Collected data entries:
________________________

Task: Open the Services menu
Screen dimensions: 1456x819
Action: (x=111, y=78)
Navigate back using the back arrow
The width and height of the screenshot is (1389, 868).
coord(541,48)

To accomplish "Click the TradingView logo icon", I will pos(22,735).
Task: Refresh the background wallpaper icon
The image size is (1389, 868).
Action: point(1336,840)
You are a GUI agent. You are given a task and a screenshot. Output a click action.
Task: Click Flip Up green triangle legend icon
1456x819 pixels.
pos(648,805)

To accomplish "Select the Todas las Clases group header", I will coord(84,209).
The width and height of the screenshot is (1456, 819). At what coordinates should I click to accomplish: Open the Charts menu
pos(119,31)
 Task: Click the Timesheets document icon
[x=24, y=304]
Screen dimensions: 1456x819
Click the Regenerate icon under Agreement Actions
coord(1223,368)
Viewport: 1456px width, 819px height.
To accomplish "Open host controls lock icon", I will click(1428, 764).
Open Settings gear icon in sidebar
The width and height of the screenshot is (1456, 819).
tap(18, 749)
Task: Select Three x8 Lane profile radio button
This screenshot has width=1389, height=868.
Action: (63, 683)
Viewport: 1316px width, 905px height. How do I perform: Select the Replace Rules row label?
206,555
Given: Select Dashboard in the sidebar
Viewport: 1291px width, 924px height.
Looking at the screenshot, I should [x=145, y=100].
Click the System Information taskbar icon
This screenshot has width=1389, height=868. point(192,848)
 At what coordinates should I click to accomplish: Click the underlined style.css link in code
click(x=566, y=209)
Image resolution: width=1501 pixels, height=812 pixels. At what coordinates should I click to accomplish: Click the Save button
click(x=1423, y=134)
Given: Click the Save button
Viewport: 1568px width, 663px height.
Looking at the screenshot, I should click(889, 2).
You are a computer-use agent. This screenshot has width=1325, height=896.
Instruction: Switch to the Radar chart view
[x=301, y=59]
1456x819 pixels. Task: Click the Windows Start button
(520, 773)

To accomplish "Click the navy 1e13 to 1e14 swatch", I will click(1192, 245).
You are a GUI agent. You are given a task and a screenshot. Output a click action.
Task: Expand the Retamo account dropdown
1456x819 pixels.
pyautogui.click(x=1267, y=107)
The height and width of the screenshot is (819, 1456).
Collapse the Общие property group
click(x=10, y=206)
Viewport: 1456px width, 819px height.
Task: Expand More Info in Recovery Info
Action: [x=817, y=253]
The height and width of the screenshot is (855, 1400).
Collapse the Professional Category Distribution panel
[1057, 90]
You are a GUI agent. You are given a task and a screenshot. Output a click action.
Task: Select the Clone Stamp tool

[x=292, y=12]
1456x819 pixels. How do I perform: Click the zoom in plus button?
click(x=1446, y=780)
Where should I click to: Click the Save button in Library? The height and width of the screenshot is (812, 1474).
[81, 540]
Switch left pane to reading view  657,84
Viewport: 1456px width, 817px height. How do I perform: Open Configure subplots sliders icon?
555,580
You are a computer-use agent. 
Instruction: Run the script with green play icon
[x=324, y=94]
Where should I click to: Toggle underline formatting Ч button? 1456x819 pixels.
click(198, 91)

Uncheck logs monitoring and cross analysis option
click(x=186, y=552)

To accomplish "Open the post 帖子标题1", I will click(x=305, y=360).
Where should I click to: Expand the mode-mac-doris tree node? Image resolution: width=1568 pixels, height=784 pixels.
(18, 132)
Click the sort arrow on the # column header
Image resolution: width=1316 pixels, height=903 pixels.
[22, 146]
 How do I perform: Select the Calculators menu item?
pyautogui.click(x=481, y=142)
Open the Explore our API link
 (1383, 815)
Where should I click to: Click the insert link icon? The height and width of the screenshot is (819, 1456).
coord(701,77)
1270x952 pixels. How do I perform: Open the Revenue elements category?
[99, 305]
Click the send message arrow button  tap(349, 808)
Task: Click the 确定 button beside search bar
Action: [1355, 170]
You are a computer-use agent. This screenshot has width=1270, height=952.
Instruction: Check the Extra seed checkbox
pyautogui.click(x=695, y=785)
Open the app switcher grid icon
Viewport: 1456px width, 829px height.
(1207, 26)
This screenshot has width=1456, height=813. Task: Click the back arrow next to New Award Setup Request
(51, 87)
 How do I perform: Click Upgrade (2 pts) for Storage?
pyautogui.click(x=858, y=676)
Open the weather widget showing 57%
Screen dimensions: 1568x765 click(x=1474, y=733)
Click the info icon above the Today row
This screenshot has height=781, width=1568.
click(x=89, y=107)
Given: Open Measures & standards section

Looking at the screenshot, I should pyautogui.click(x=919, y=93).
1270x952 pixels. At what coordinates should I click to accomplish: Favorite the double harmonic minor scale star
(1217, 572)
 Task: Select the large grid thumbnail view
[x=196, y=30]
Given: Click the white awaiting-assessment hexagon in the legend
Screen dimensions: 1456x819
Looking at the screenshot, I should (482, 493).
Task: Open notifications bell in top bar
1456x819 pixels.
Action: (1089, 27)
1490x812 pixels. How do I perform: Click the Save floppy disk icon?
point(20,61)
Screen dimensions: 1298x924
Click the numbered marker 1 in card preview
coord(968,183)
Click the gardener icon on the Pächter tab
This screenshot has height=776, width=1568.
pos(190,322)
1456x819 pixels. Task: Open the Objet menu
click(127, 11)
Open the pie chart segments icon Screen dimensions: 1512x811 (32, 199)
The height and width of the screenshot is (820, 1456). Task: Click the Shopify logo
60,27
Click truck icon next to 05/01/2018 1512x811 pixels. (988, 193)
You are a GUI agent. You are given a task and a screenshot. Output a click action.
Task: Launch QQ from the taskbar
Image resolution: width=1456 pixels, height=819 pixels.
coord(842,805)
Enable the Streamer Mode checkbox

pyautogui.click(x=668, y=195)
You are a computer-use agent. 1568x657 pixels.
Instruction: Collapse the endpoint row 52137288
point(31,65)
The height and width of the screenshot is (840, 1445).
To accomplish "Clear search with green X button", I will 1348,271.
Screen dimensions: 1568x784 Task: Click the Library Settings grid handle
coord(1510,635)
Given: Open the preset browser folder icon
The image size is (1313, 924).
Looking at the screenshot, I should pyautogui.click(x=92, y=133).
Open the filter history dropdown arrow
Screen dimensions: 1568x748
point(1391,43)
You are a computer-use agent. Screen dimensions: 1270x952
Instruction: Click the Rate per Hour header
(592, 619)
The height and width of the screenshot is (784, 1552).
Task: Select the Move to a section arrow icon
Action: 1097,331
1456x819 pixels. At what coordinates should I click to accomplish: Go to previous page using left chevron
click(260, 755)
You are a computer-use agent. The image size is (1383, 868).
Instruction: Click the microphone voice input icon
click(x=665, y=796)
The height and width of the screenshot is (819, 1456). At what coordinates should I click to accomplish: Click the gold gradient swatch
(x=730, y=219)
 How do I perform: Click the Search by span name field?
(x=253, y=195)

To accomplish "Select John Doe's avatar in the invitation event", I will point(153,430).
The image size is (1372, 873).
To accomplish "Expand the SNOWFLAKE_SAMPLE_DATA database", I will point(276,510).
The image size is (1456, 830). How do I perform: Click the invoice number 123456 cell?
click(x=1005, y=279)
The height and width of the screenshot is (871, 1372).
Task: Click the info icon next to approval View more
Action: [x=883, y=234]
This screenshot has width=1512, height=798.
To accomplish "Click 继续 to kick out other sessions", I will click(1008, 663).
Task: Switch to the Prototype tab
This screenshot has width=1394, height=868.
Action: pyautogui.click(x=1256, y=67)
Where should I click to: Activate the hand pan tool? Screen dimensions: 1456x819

________________________

Could you find each line in the entries that contains the string "legend" and copy it?

Task: Click Flip Up green triangle legend icon
Given: Click the white awaiting-assessment hexagon in the legend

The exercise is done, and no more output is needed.